*Petunjuk Latihan:*
1: Ketik ulang bagian teks analisis putusan dari "ANALISIS PUTUSAN NOMOR" sampai "hukum dan keadilan.".
2: Jawab pertanyaan berikut berdasarkan teks analisis putusan.
(a) Menurut Majelis Hakim, sistem apa yang dianut sistem kewarisan Islam?
(b) Melalui apa ahli waris beda agama tetap memperoleh harta waris?
(c) Pemikiran milik siapa yang dipakai hakim sebagai penalaran dalam pembuatan putusan ini?

━━━━━ Kutipan Teks

ANALISIS PUTUSAN NOMOR 4/pdt. P/2013/PA. Bdg

Putusan nomor 4/Pdt.P/2013/PA.Bdg adalah perkara yang bersifat insidental, maka menurut Majelis Hakim, Hakim dapat keluar dari ketentuan aturan tersebut. Hal ini karena Hakim menggali perkara untuk menegakkan hukum dan keadilan. 
Menurut pendapat Majelis Hakim, sistem kewarisan Islam menganut sistem kekerabatan. Sitem kekerabatan ini lebih utama bila dibandingkan dengan perbedaan agama sebagai penghalang mewarisi, karena hukum kewarisan selain mengandung unsur ibadah, lebih banyak juga mengandung unsur muamalah. Kekerabatan antara seorang dengan seorang tidak akan pernah terputus sekalipun agama mereka itu berbeda. seorang anak tetap mengakui ibu kandungnya sekalipun ibu kandungnya itu tidak satu agama dengannya. Islam tidak mengajarkan permusuhan dengan memutuskan hubungan horizontal dengan non Islam, terlebih-lebih mereka itu ada pertalian darah. Namun demikian, menurut hukum waris Islam, ahli waris yang beragama non Islam tidak dapat menjadi ahli waris dan hanya memperoleh harta waris melalui wasiat wajibah.
Kedudukan ahli waris beda agama belum diatur di dalam Kompilasi Hukum Islam, dan juga dalam praktek masih tidak ada kesamaan Hakim dalam mempertimbangkan permohonan pembagian ahli waris beda agama, tetapi setidak-tidaknya ahli waris beda agama tetap memperoleh harta waris dengan melalui wasiat wajibah, maka asas keadilan dan kemanfaatan dapat terwujud di dalam hukum waris beda agama agama tetap dapat menerima harta waris dengan melaui wasiat wajibah sebagaimana dalam penetapan Pengadilan Agama Badung No 4/Pdt.P/2013/PA.Bdg dan hal ini sesuai Yurisprudensi MA No 51/K/AG/1999.
 Berdasarkan perkara dan putusan di atas, terlihat Hakim tidak menggunakan pemikiran berdasarkan Positivisme yang beranggapan bahwa hukum hanya mempelajari norma-norma positif maka ajaran ini tidak mempermasalahkan adil atau tidak ada implikasi sosiologisnya. Dalam Positivisme ini hakim dalam memutus suatu perkara dengan menggunakan close logical system. Putusan Nomor 4/Pdt.P/2013/PA.Bdg di sini menggunakan pendekatan Sociological Jurisprudence.
Adapun pemikiran Sociological Jurisprudence yang dipakai hakim sebagai penalaran dalam pembuatan putusan ini adalah pemikiran Social Jurisprudence milik Roscoe Pound. 
Dalam Teori Kepentingan, Pound memiliki pendapat bahwa hukum adalah kepentingan-kepentingan yang mana kepentingan tersebut sejatinya harus dilindungi oleh hukum. Salah satu bentuk kepentingan di sini merupakan kepentingan individual yang kemudian disamakan dengan Hukum Perdata (Private Law).

━━━━━━━━━━
━━━━━ Materi yang Ditampilkan

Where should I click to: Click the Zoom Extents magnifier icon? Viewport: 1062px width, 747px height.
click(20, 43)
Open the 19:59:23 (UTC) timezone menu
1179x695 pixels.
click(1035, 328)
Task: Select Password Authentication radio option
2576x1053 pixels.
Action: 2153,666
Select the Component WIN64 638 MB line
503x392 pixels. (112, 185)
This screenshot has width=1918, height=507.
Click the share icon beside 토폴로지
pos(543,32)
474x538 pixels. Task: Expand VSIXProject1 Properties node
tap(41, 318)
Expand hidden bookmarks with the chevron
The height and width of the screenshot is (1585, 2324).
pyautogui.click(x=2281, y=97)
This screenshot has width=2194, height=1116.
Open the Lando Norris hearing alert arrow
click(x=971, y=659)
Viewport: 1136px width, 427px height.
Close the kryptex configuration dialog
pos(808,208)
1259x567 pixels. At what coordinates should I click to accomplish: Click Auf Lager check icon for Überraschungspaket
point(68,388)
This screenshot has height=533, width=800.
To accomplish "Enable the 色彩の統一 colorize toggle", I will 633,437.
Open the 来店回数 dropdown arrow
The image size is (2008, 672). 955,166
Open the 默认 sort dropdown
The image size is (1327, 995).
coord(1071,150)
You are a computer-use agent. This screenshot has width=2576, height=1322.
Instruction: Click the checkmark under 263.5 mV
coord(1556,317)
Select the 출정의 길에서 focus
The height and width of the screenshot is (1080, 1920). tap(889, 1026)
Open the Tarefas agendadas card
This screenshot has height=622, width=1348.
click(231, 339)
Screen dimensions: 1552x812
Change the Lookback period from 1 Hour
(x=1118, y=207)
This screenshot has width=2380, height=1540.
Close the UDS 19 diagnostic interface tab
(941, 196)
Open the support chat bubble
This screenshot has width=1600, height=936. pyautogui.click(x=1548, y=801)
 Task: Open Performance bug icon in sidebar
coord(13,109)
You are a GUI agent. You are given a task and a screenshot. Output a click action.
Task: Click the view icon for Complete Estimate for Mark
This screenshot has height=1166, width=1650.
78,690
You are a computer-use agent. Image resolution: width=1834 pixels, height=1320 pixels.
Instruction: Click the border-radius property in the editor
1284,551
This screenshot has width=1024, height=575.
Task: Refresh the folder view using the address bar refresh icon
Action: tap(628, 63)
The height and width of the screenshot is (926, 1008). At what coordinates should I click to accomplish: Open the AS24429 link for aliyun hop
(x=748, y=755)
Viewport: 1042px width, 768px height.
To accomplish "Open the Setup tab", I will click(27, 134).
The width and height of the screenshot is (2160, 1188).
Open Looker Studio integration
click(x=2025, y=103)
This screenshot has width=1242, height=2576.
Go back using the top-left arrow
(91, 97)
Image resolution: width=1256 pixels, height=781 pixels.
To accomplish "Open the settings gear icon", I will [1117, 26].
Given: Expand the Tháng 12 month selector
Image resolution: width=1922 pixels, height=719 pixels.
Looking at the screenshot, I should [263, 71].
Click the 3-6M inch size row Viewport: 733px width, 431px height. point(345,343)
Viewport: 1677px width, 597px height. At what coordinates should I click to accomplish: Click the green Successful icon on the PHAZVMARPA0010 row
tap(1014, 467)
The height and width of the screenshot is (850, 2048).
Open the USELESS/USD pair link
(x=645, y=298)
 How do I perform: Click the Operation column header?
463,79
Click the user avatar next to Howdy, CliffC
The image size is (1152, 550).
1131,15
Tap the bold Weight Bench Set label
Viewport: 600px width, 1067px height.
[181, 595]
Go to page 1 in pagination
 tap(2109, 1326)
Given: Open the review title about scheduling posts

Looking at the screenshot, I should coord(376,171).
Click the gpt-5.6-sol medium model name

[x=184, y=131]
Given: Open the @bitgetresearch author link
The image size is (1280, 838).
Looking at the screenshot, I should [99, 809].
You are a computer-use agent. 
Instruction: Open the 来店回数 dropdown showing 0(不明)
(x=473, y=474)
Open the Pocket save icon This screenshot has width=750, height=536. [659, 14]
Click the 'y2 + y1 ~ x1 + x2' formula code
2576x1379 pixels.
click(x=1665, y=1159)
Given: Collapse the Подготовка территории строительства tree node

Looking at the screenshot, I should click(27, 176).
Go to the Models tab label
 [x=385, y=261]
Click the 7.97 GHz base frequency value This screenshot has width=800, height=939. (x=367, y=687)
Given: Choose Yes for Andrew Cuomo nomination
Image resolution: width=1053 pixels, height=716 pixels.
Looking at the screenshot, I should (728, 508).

━━━━━━━━━━

*Hasil Latihan:*
1:
ANALISIS PUTUSAN NOMOR 4/pdt. P/2013/PA. Bdg

Putusan nomor 4/Pdt.P/2013/PA.Bdg adalah perkara yang bersifat insidental, maka menurut Majelis Hakim, Hakim dapat keluar dari ketentuan aturan tersebut. Hal ini karena Hakim menggali perkara untuk menegakkan hukum dan keadilan.

2:
(a) Sistem kekerabatan.
(b) Melalui wasiat wajibah.
(c) Roscoe Pound, yaitu pemikiran Social Jurisprudence miliknya.